Can anyone suggest what will be the code to update dynamic web-pages [assuming Gmail account page is generated by Servlet like technology] without refreshing & without making an explicit request from client side (please don't consider XHR sending request to server at fixed interval because that too will be from client's side).
Can it be implemented by AJAX code involving XHR & if yes,then how?
Upvotes: 0
Views: 153
Reputation: 34563
I think the usual way to do this, at present, is with "long polling", also known as Comet. There are various specific techniques, but the basic idea is that the browser sends a request to the server, and the server just keeps the connection open until it has something to send to the browser.
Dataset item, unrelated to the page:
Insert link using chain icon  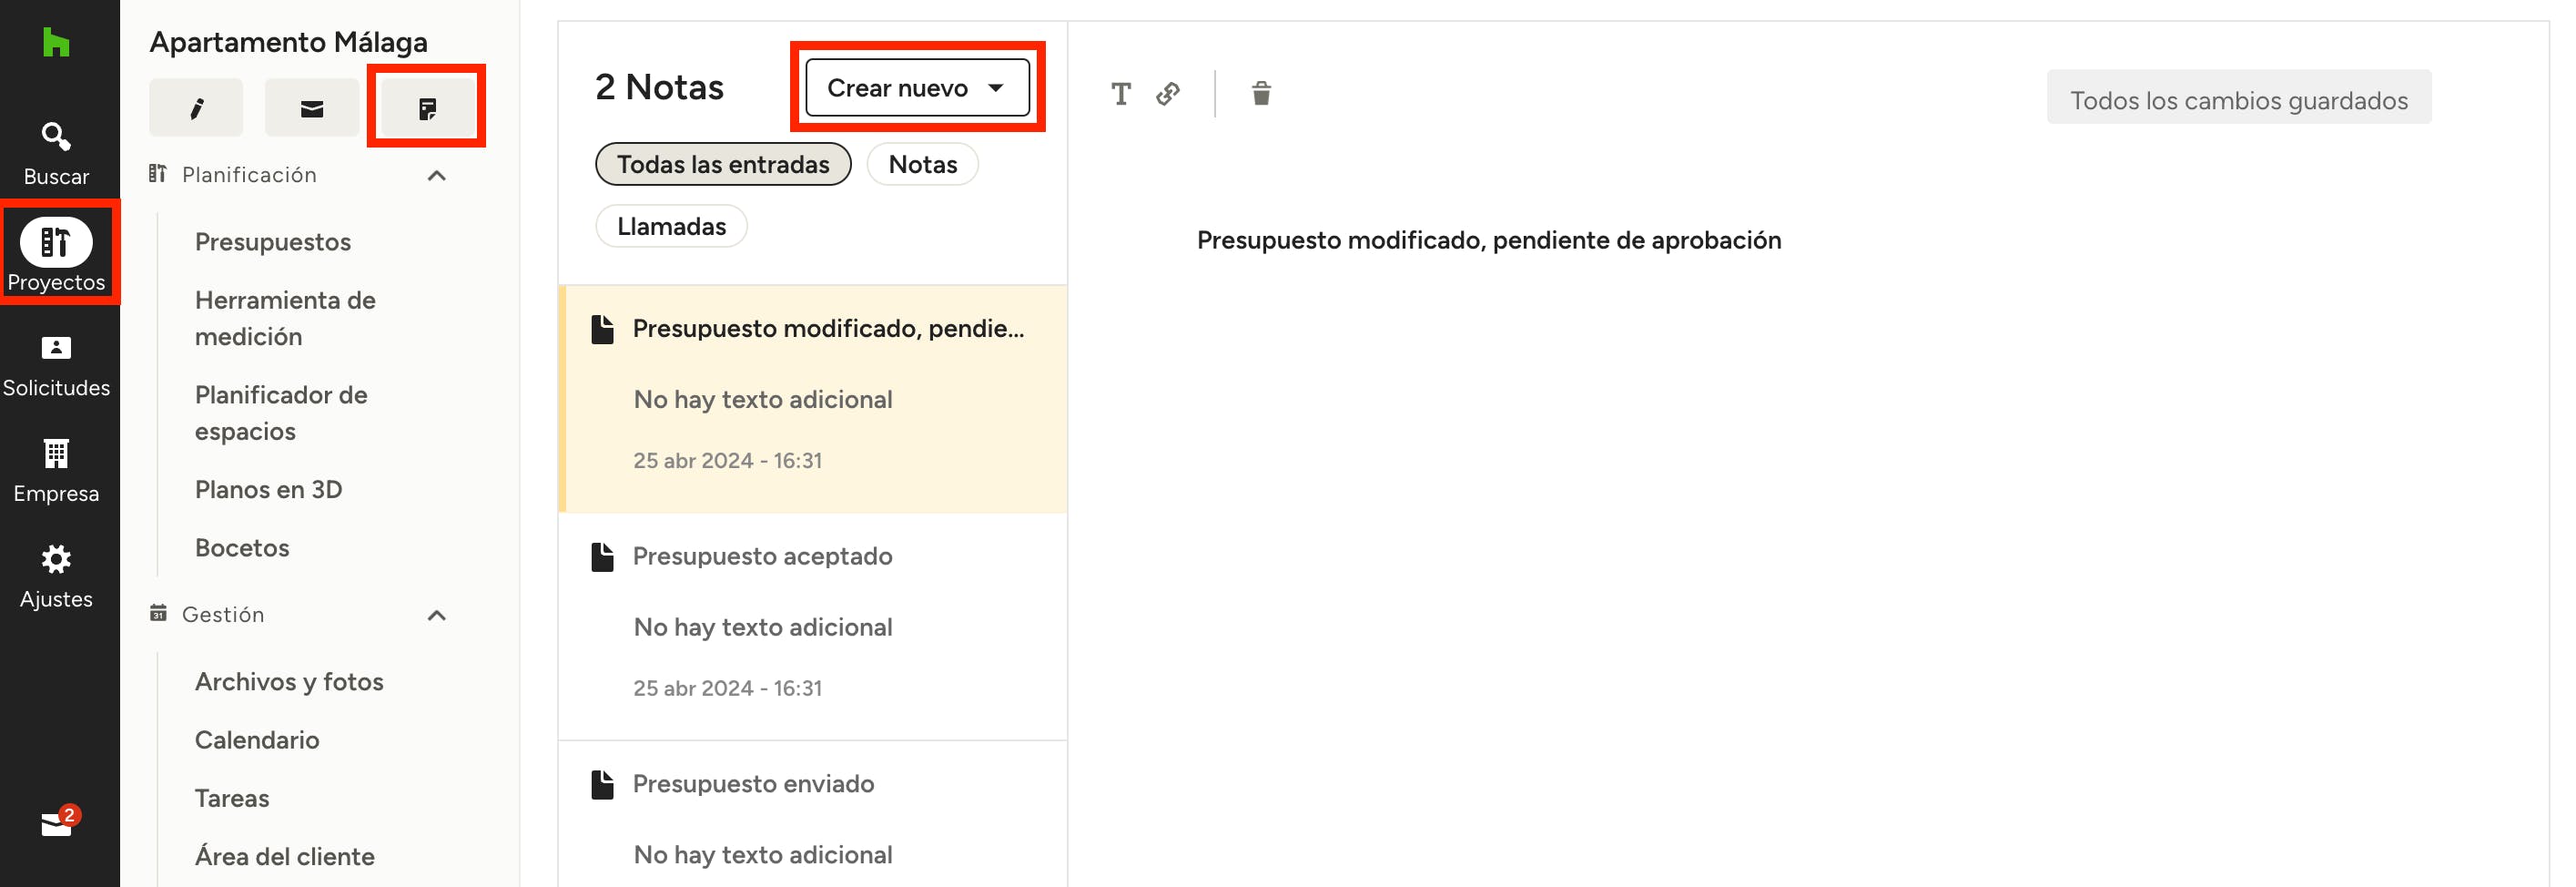(x=1168, y=94)
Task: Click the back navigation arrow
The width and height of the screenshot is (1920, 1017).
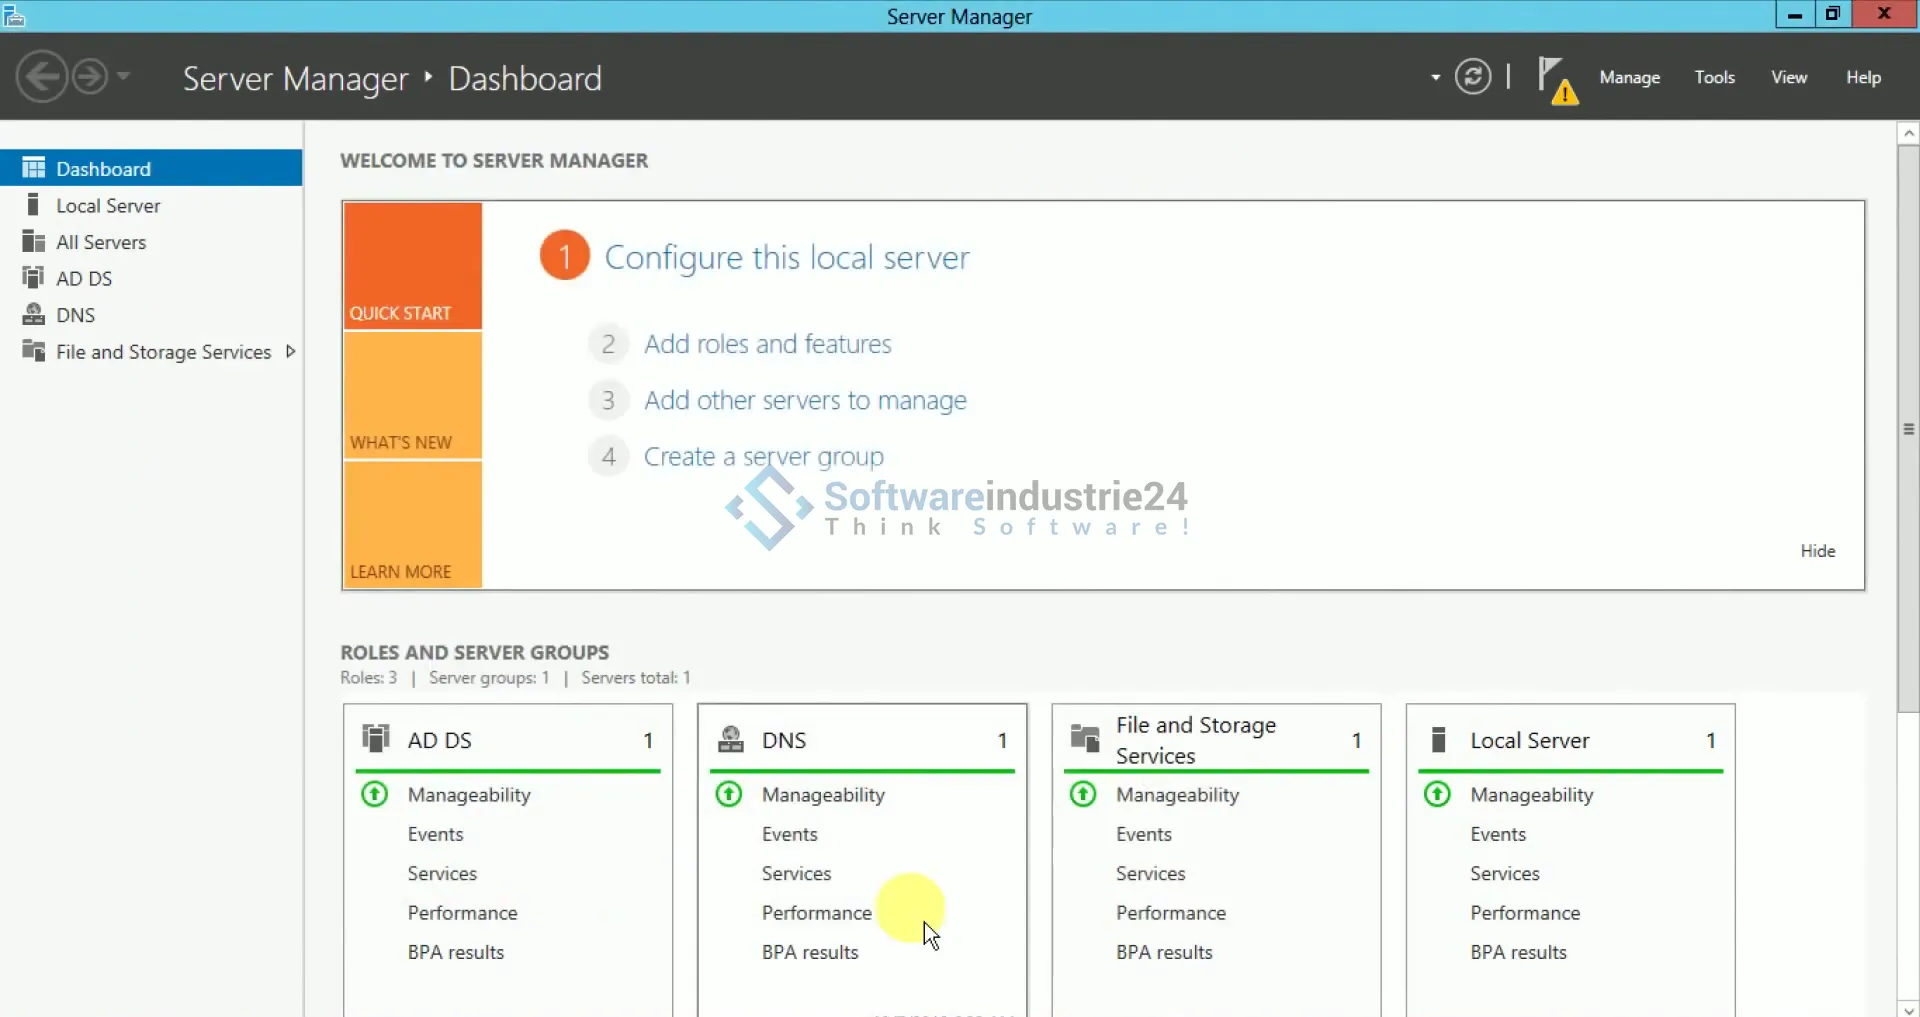Action: [x=42, y=77]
On Gmail, for example, the browser app might immediately request the next new message in your inbox, and the server might wait half an hour before sending it because that's how long it took for a new message to actually arrive in your inbox.
Technically this is still client-driven, but the client's "request" is really just offering the server an opportunity to send data to the client at a future time of its choice.
When you use long polling, your server will have lots of pending requests sitting idle most of the time. Version 3 of the Servlet API introduced "asynchronous support", which lets a thread put a request on hold and handle other requests while the first one waits. Servlets written for older API versions won't scale so well, because the service()
method mustn't return until it's produced the response, so it has to tie up a thread just waiting until it's time to respond. Alternatively, Tomcat has a special extension for Comet which lets a servlet handle many requests at the same time on the same thread using event-driven I/O; other servlet containers may offer similar extensions.
There's a new protocol called WebSockets that allows two-way communication over a persistent connection without the overhead of HTTP, but it's not widely supported yet.
Upvotes: 3
Reputation: 3090
There are 4 ways to do this of which I can currently think:
For more details you can check this blog post which also gives some intro into asynchronous support in Servlet 3.0 and Spring MVC 3.2.
Upvotes: 0
Reputation: 1246
When using Comet you can also use the new Asynchonous servlets from servlet api 3.0 - No need for the comet extension for tomcat then.
Upvotes: 0
Reputation: 681
It can be done using either ajax or web sockets.
Using Ajax you can achieve this through long polling which is what most of the big guys are doing now days. Web sockets is the future, but has poor support. If you are running on a node.js environment socket.io is wonderful for this kind of stuff, however, there are options also for ruby, and php.
The beauty of tools like socket.io is that you will be able to use web sockets, which will degrade to ajax long polling where unavailable and therefore keeping your functionality intact.